- **What you need to do**: Format the records as a JSON list of strings, one string per line, skipping blank lines. Begin with the line containing "The image size is (1039, 720)." and end with the line containing "pyautogui.click(x=34, y=229)", including both of those lines.

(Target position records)
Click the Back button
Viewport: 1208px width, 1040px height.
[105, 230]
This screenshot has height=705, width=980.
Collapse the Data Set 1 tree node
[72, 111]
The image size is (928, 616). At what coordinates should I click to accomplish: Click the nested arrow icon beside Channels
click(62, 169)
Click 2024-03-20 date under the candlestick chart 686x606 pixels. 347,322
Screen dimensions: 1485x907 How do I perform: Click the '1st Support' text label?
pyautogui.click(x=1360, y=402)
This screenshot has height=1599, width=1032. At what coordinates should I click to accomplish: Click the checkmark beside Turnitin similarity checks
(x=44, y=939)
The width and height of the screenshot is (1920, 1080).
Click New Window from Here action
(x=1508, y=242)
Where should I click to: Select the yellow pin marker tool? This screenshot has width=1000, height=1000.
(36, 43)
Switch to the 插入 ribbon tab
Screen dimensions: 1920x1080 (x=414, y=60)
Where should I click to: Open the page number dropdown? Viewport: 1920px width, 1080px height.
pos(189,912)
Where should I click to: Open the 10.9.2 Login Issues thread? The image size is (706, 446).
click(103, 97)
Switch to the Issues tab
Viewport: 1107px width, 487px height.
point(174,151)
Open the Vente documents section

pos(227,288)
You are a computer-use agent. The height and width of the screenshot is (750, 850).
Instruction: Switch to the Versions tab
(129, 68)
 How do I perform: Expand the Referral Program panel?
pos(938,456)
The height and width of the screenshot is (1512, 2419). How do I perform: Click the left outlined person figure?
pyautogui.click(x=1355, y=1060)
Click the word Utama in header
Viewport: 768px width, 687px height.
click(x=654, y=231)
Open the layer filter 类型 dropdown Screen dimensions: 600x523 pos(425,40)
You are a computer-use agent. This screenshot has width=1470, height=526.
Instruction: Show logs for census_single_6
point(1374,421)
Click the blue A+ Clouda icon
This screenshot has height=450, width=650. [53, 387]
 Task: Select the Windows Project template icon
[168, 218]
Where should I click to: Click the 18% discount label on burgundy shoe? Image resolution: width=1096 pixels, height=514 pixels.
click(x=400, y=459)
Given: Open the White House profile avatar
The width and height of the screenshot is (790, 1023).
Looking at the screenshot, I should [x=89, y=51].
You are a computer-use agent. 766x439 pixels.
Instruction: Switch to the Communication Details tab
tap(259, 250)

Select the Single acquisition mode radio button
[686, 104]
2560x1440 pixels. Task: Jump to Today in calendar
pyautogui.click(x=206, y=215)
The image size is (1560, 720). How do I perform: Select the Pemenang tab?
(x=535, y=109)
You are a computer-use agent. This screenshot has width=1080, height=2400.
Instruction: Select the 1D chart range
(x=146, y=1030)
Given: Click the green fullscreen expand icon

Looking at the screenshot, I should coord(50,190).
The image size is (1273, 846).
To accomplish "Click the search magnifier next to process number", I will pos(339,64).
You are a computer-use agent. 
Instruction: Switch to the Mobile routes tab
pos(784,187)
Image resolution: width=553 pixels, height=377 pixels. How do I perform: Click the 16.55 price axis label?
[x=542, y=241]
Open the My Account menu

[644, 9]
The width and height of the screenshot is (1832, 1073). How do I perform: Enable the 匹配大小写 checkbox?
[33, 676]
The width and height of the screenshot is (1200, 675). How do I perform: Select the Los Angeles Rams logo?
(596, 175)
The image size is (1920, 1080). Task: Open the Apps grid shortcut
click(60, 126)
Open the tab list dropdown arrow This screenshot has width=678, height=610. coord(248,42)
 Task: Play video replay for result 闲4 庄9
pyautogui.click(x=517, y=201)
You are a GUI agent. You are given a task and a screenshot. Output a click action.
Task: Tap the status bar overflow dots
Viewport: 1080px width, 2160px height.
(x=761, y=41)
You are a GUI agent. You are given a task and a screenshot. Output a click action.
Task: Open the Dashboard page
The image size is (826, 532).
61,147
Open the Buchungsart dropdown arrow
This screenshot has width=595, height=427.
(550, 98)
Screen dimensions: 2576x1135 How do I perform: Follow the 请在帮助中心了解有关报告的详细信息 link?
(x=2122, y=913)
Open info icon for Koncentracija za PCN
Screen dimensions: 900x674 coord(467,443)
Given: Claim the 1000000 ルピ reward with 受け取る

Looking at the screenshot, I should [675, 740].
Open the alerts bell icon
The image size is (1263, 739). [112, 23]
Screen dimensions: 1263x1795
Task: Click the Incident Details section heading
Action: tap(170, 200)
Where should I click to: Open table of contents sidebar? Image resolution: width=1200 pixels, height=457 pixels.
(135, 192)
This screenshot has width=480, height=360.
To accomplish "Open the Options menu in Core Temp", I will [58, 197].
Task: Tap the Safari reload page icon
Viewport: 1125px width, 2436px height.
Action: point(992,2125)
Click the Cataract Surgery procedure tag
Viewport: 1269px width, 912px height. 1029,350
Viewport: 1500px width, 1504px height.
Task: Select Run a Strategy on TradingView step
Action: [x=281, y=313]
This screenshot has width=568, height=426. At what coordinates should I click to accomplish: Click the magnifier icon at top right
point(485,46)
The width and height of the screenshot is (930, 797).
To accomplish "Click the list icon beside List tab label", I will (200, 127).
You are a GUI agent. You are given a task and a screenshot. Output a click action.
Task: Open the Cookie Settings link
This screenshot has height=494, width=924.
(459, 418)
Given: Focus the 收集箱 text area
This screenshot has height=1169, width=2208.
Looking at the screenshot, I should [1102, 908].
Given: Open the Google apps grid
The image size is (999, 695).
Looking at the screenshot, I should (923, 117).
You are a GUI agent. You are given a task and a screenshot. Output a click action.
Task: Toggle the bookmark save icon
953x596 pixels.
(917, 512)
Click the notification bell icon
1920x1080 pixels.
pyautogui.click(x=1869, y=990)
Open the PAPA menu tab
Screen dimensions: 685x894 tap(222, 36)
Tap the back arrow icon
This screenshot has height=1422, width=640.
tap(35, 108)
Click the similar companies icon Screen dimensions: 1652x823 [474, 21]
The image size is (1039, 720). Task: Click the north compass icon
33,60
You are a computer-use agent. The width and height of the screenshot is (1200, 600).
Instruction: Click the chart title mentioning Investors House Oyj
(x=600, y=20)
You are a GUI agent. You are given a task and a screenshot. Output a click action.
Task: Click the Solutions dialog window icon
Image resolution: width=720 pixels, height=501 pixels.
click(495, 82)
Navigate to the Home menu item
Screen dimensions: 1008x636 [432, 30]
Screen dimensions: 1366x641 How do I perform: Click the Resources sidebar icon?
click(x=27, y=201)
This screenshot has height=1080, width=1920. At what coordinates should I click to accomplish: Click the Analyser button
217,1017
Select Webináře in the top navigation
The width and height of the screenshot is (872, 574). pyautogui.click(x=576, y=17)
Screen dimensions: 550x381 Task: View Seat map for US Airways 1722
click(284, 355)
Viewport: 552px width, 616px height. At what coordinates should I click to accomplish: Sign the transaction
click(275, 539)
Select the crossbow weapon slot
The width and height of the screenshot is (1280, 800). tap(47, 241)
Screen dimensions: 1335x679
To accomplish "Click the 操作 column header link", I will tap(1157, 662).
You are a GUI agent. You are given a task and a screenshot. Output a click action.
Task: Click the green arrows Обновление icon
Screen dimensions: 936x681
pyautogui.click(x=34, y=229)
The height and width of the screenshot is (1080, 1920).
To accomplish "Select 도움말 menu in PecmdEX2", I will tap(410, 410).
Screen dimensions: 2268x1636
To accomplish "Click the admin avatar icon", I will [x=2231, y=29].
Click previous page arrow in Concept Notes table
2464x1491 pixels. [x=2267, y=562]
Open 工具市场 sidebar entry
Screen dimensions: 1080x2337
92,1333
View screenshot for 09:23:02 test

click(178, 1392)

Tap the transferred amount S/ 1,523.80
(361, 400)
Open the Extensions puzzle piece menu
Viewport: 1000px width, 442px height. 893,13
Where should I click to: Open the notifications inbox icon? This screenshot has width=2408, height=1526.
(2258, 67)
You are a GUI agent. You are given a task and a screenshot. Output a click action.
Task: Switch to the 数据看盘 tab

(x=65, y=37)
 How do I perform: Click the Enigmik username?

- **Exercise answer**:
[
  "The image size is (1039, 720). Task: Click the north compass icon",
  "33,60",
  "You are a computer-use agent. The width and height of the screenshot is (1200, 600).",
  "Instruction: Click the chart title mentioning Investors House Oyj",
  "(x=600, y=20)",
  "You are a GUI agent. You are given a task and a screenshot. Output a click action.",
  "Task: Click the Solutions dialog window icon",
  "Image resolution: width=720 pixels, height=501 pixels.",
  "click(495, 82)",
  "Navigate to the Home menu item",
  "Screen dimensions: 1008x636 [432, 30]",
  "Screen dimensions: 1366x641 How do I perform: Click the Resources sidebar icon?",
  "click(x=27, y=201)",
  "This screenshot has height=1080, width=1920. At what coordinates should I click to accomplish: Click the Analyser button",
  "217,1017",
  "Select Webináře in the top navigation",
  "The width and height of the screenshot is (872, 574). pyautogui.click(x=576, y=17)",
  "Screen dimensions: 550x381 Task: View Seat map for US Airways 1722",
  "click(284, 355)",
  "Viewport: 552px width, 616px height. At what coordinates should I click to accomplish: Sign the transaction",
  "click(275, 539)",
  "Select the crossbow weapon slot",
  "The width and height of the screenshot is (1280, 800). tap(47, 241)",
  "Screen dimensions: 1335x679",
  "To accomplish \"Click the 操作 column header link\", I will tap(1157, 662).",
  "You are a GUI agent. You are given a task and a screenshot. Output a click action.",
  "Task: Click the green arrows Обновление icon",
  "Screen dimensions: 936x681",
  "pyautogui.click(x=34, y=229)"
]